## [INSTRUCTIONS FOR THE TASK]
Write down every entry below once more, exactly.

[Stored items]

********************

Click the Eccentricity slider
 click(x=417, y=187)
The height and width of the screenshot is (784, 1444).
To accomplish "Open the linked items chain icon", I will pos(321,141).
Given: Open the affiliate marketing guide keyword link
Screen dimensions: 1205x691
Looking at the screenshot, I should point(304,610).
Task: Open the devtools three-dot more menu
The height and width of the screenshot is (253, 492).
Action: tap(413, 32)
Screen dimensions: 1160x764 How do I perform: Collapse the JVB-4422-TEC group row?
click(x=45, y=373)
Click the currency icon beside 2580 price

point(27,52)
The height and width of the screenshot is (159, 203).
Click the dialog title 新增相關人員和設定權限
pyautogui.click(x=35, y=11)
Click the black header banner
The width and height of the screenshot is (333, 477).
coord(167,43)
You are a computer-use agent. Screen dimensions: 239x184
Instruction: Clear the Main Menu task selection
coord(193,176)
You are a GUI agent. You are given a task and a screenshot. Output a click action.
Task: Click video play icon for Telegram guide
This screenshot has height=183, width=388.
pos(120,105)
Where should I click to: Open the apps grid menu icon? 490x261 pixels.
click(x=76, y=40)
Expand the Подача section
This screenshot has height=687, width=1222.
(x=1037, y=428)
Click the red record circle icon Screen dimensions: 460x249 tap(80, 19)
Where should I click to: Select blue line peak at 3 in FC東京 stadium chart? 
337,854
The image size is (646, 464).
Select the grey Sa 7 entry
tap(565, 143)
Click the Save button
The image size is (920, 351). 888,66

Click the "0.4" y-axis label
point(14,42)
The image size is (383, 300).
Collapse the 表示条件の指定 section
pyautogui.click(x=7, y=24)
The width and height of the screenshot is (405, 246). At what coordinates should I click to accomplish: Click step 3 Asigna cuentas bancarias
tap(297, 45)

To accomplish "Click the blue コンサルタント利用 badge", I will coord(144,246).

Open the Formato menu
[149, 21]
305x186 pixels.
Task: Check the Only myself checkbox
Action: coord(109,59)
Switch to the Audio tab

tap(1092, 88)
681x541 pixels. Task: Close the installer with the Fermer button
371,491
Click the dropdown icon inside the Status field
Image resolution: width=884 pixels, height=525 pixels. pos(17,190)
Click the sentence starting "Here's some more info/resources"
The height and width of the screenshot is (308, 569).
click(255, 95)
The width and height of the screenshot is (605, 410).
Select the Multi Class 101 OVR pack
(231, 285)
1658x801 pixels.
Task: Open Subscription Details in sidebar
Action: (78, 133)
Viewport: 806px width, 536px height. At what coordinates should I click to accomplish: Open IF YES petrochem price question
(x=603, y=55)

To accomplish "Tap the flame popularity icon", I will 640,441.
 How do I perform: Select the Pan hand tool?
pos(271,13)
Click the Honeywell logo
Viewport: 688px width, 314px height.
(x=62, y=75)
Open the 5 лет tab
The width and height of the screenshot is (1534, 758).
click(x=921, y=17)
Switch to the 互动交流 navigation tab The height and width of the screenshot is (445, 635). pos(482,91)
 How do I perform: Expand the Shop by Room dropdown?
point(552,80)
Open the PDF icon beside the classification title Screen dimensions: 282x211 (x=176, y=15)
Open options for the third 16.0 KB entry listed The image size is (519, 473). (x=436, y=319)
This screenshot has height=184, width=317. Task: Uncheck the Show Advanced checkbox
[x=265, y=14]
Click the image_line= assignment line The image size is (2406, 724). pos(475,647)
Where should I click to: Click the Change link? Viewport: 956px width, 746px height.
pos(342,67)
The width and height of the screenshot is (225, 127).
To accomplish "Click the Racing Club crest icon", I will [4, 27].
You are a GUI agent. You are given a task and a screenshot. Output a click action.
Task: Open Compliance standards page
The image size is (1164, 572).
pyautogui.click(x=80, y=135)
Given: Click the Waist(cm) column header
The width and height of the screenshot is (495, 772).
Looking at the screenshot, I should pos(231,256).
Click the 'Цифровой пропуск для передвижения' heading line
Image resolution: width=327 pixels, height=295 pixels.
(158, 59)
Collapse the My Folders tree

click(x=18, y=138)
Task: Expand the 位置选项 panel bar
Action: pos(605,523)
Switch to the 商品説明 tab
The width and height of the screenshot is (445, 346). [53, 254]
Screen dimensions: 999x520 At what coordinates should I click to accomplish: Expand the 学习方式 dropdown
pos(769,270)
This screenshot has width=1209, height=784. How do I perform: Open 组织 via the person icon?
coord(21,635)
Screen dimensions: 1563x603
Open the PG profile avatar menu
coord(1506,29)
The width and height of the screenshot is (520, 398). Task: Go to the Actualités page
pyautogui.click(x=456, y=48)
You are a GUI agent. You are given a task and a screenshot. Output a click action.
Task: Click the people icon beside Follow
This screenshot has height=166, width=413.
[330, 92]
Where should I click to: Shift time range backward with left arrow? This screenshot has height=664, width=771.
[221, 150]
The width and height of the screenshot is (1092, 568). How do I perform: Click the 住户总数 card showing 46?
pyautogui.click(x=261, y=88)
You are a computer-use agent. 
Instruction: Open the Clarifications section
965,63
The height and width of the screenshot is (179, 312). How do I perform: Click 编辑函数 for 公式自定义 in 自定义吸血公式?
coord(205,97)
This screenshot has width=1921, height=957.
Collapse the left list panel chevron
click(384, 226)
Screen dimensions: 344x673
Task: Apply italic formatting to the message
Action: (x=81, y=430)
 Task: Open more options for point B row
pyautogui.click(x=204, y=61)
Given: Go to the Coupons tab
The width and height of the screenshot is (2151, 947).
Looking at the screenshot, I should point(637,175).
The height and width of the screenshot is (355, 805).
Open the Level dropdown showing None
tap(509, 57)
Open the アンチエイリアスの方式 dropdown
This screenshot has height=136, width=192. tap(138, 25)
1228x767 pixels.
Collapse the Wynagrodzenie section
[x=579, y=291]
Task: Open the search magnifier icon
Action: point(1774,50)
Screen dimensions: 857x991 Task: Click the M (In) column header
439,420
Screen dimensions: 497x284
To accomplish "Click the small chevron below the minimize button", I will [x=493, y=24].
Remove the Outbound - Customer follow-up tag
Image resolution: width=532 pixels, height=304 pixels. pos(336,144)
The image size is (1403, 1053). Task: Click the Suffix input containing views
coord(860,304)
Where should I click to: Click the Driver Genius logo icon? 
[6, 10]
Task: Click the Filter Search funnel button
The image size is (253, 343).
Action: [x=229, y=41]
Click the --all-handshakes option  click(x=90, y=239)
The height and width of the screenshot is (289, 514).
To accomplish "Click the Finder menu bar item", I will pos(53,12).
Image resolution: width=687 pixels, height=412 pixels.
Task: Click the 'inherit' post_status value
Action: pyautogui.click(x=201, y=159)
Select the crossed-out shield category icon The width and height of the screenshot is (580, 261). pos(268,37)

********************

## [OUTPUT BELOW]
Click the Eccentricity slider
 click(x=417, y=187)
The height and width of the screenshot is (784, 1444).
To accomplish "Open the linked items chain icon", I will pos(321,141).
Given: Open the affiliate marketing guide keyword link
Screen dimensions: 1205x691
Looking at the screenshot, I should point(304,610).
Task: Open the devtools three-dot more menu
The height and width of the screenshot is (253, 492).
Action: tap(413, 32)
Screen dimensions: 1160x764 How do I perform: Collapse the JVB-4422-TEC group row?
click(x=45, y=373)
Click the currency icon beside 2580 price

point(27,52)
The height and width of the screenshot is (159, 203).
Click the dialog title 新增相關人員和設定權限
pyautogui.click(x=35, y=11)
Click the black header banner
The width and height of the screenshot is (333, 477).
coord(167,43)
You are a computer-use agent. Screen dimensions: 239x184
Instruction: Clear the Main Menu task selection
coord(193,176)
You are a GUI agent. You are given a task and a screenshot. Output a click action.
Task: Click video play icon for Telegram guide
This screenshot has height=183, width=388.
pos(120,105)
Where should I click to: Open the apps grid menu icon? 490x261 pixels.
click(x=76, y=40)
Expand the Подача section
This screenshot has height=687, width=1222.
(x=1037, y=428)
Click the red record circle icon Screen dimensions: 460x249 tap(80, 19)
Where should I click to: Select blue line peak at 3 in FC東京 stadium chart? 
337,854
The image size is (646, 464).
Select the grey Sa 7 entry
tap(565, 143)
Click the Save button
The image size is (920, 351). 888,66

Click the "0.4" y-axis label
point(14,42)
The image size is (383, 300).
Collapse the 表示条件の指定 section
pyautogui.click(x=7, y=24)
The width and height of the screenshot is (405, 246). At what coordinates should I click to accomplish: Click step 3 Asigna cuentas bancarias
tap(297, 45)

To accomplish "Click the blue コンサルタント利用 badge", I will coord(144,246).

Open the Formato menu
[149, 21]
305x186 pixels.
Task: Check the Only myself checkbox
Action: coord(109,59)
Switch to the Audio tab

tap(1092, 88)
681x541 pixels. Task: Close the installer with the Fermer button
371,491
Click the dropdown icon inside the Status field
Image resolution: width=884 pixels, height=525 pixels. pos(17,190)
Click the sentence starting "Here's some more info/resources"
The height and width of the screenshot is (308, 569).
click(255, 95)
The width and height of the screenshot is (605, 410).
Select the Multi Class 101 OVR pack
(231, 285)
1658x801 pixels.
Task: Open Subscription Details in sidebar
Action: (78, 133)
Viewport: 806px width, 536px height. At what coordinates should I click to accomplish: Open IF YES petrochem price question
(x=603, y=55)

To accomplish "Tap the flame popularity icon", I will 640,441.
 How do I perform: Select the Pan hand tool?
pos(271,13)
Click the Honeywell logo
Viewport: 688px width, 314px height.
(x=62, y=75)
Open the 5 лет tab
The width and height of the screenshot is (1534, 758).
click(x=921, y=17)
Switch to the 互动交流 navigation tab The height and width of the screenshot is (445, 635). pos(482,91)
 How do I perform: Expand the Shop by Room dropdown?
point(552,80)
Open the PDF icon beside the classification title Screen dimensions: 282x211 (x=176, y=15)
Open options for the third 16.0 KB entry listed The image size is (519, 473). (x=436, y=319)
This screenshot has height=184, width=317. Task: Uncheck the Show Advanced checkbox
[x=265, y=14]
Click the image_line= assignment line The image size is (2406, 724). pos(475,647)
Where should I click to: Click the Change link? Viewport: 956px width, 746px height.
pos(342,67)
The width and height of the screenshot is (225, 127).
To accomplish "Click the Racing Club crest icon", I will [4, 27].
You are a GUI agent. You are given a task and a screenshot. Output a click action.
Task: Open Compliance standards page
The image size is (1164, 572).
pyautogui.click(x=80, y=135)
Given: Click the Waist(cm) column header
The width and height of the screenshot is (495, 772).
Looking at the screenshot, I should pos(231,256).
Click the 'Цифровой пропуск для передвижения' heading line
Image resolution: width=327 pixels, height=295 pixels.
(158, 59)
Collapse the My Folders tree

click(x=18, y=138)
Task: Expand the 位置选项 panel bar
Action: pos(605,523)
Switch to the 商品説明 tab
The width and height of the screenshot is (445, 346). [53, 254]
Screen dimensions: 999x520 At what coordinates should I click to accomplish: Expand the 学习方式 dropdown
pos(769,270)
This screenshot has width=1209, height=784. How do I perform: Open 组织 via the person icon?
coord(21,635)
Screen dimensions: 1563x603
Open the PG profile avatar menu
coord(1506,29)
The width and height of the screenshot is (520, 398). Task: Go to the Actualités page
pyautogui.click(x=456, y=48)
You are a GUI agent. You are given a task and a screenshot. Output a click action.
Task: Click the people icon beside Follow
This screenshot has height=166, width=413.
[330, 92]
Where should I click to: Shift time range backward with left arrow? This screenshot has height=664, width=771.
[221, 150]
The width and height of the screenshot is (1092, 568). How do I perform: Click the 住户总数 card showing 46?
pyautogui.click(x=261, y=88)
You are a computer-use agent. 
Instruction: Open the Clarifications section
965,63
The height and width of the screenshot is (179, 312). How do I perform: Click 编辑函数 for 公式自定义 in 自定义吸血公式?
coord(205,97)
This screenshot has width=1921, height=957.
Collapse the left list panel chevron
click(384, 226)
Screen dimensions: 344x673
Task: Apply italic formatting to the message
Action: (x=81, y=430)
 Task: Open more options for point B row
pyautogui.click(x=204, y=61)
Given: Go to the Coupons tab
The width and height of the screenshot is (2151, 947).
Looking at the screenshot, I should point(637,175).
The height and width of the screenshot is (355, 805).
Open the Level dropdown showing None
tap(509, 57)
Open the アンチエイリアスの方式 dropdown
This screenshot has height=136, width=192. tap(138, 25)
1228x767 pixels.
Collapse the Wynagrodzenie section
[x=579, y=291]
Task: Open the search magnifier icon
Action: point(1774,50)
Screen dimensions: 857x991 Task: Click the M (In) column header
439,420
Screen dimensions: 497x284
To accomplish "Click the small chevron below the minimize button", I will [x=493, y=24].
Remove the Outbound - Customer follow-up tag
Image resolution: width=532 pixels, height=304 pixels. pos(336,144)
The image size is (1403, 1053). Task: Click the Suffix input containing views
coord(860,304)
Where should I click to: Click the Driver Genius logo icon? 
[6, 10]
Task: Click the Filter Search funnel button
The image size is (253, 343).
Action: [x=229, y=41]
Click the --all-handshakes option  click(x=90, y=239)
The height and width of the screenshot is (289, 514).
To accomplish "Click the Finder menu bar item", I will pos(53,12).
Image resolution: width=687 pixels, height=412 pixels.
Task: Click the 'inherit' post_status value
Action: pyautogui.click(x=201, y=159)
Select the crossed-out shield category icon The width and height of the screenshot is (580, 261). pos(268,37)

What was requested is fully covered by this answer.